THE PROBLEM:
Starting at the line where "Task: Select the bar chart icon beside 群基础数据" occurs, reproduce each line through the end of the entries below exactly. Omit every picture.

Items from a dataset:

·····

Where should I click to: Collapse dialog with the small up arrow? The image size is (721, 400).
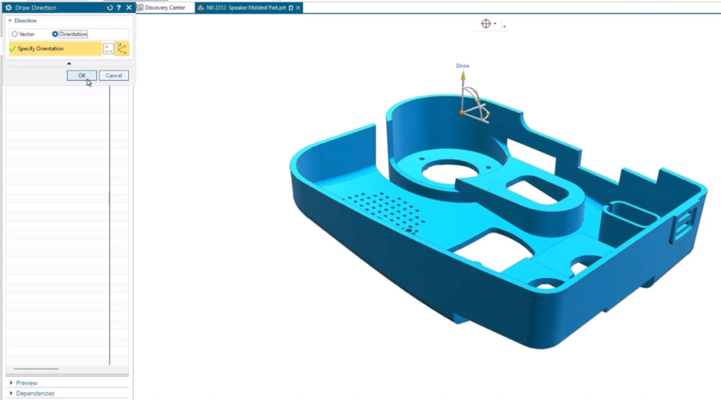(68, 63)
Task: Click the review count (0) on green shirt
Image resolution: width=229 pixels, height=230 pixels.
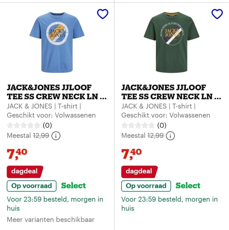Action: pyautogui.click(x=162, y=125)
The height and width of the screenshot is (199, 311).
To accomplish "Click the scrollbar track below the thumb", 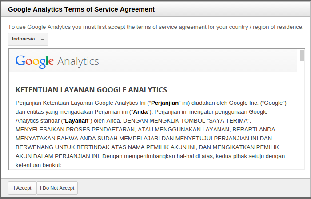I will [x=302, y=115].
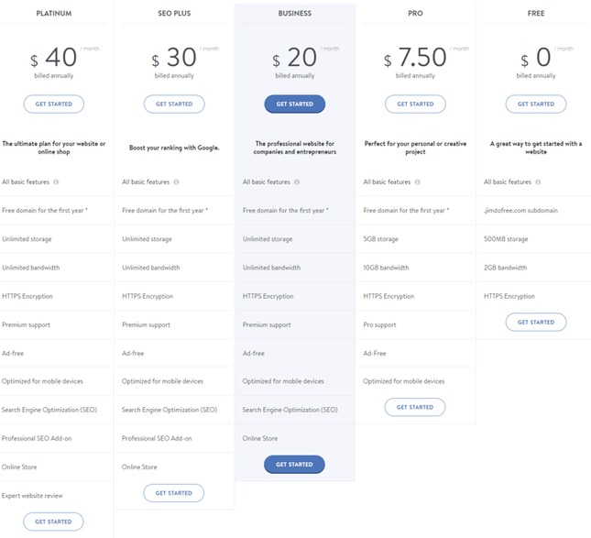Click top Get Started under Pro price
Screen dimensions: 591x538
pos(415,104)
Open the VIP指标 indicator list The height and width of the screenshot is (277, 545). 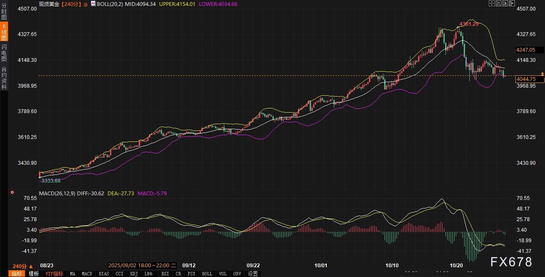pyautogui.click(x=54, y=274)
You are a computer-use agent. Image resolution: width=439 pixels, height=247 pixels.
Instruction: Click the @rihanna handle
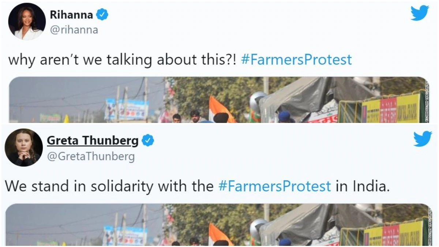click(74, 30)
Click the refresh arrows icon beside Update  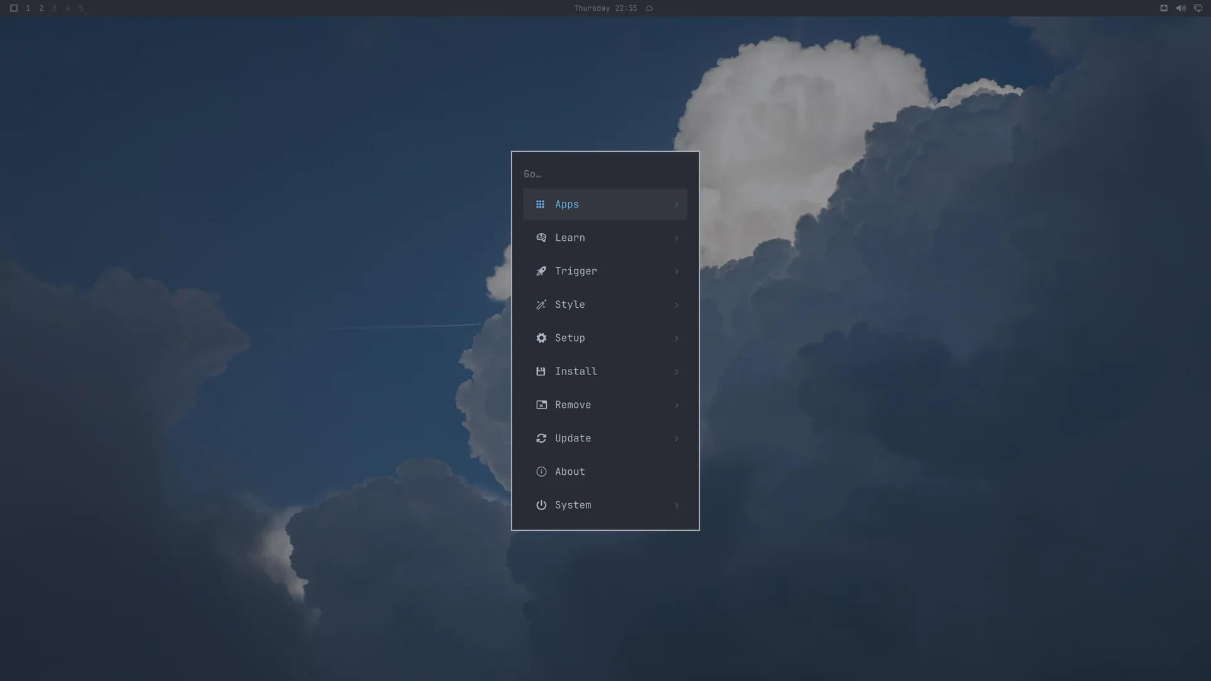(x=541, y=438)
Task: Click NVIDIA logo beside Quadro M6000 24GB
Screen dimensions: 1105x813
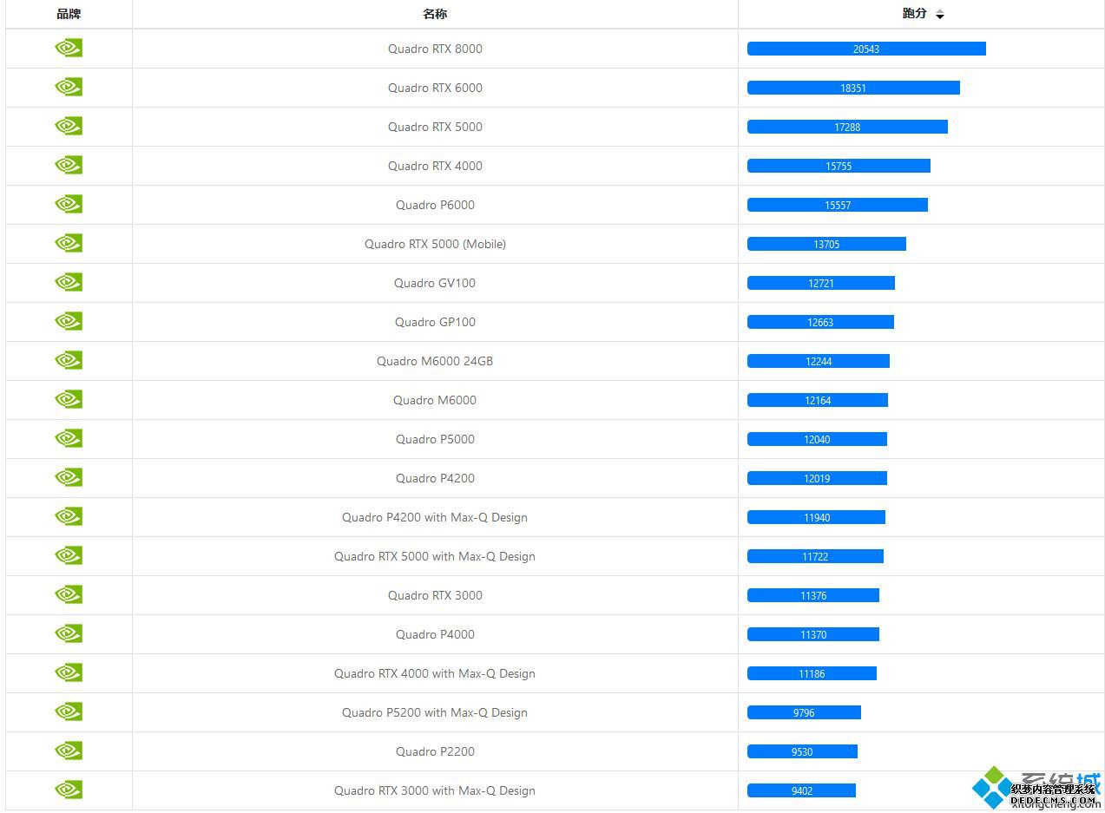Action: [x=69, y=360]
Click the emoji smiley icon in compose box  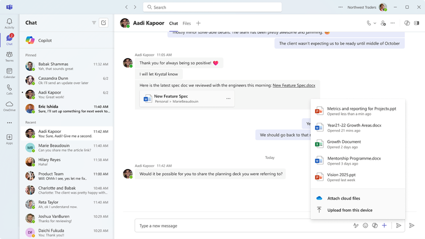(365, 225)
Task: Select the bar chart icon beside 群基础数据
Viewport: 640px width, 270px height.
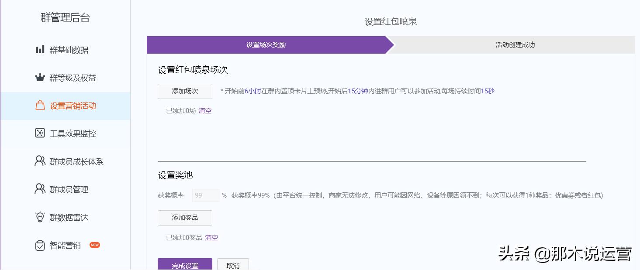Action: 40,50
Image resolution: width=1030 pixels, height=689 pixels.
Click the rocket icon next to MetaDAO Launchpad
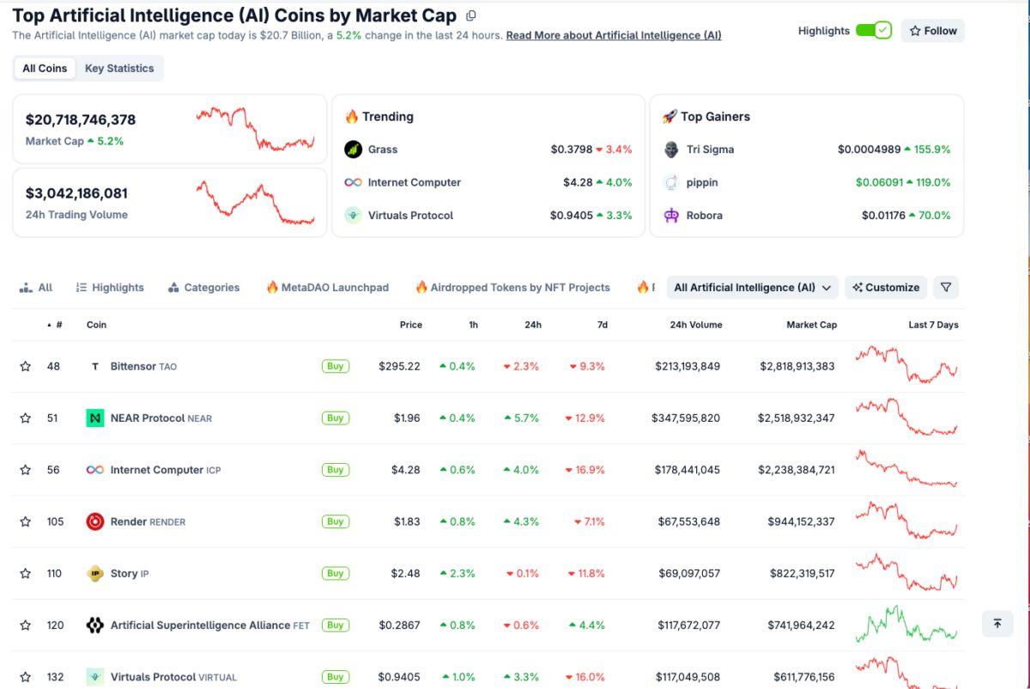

·····

WRITTEN SOLUTION:
Task: Select the bar chart icon beside 群基础数据
Viewport: 640px width, 270px height.
Action: 40,50
Image resolution: width=1030 pixels, height=689 pixels.
Click the rocket icon next to MetaDAO Launchpad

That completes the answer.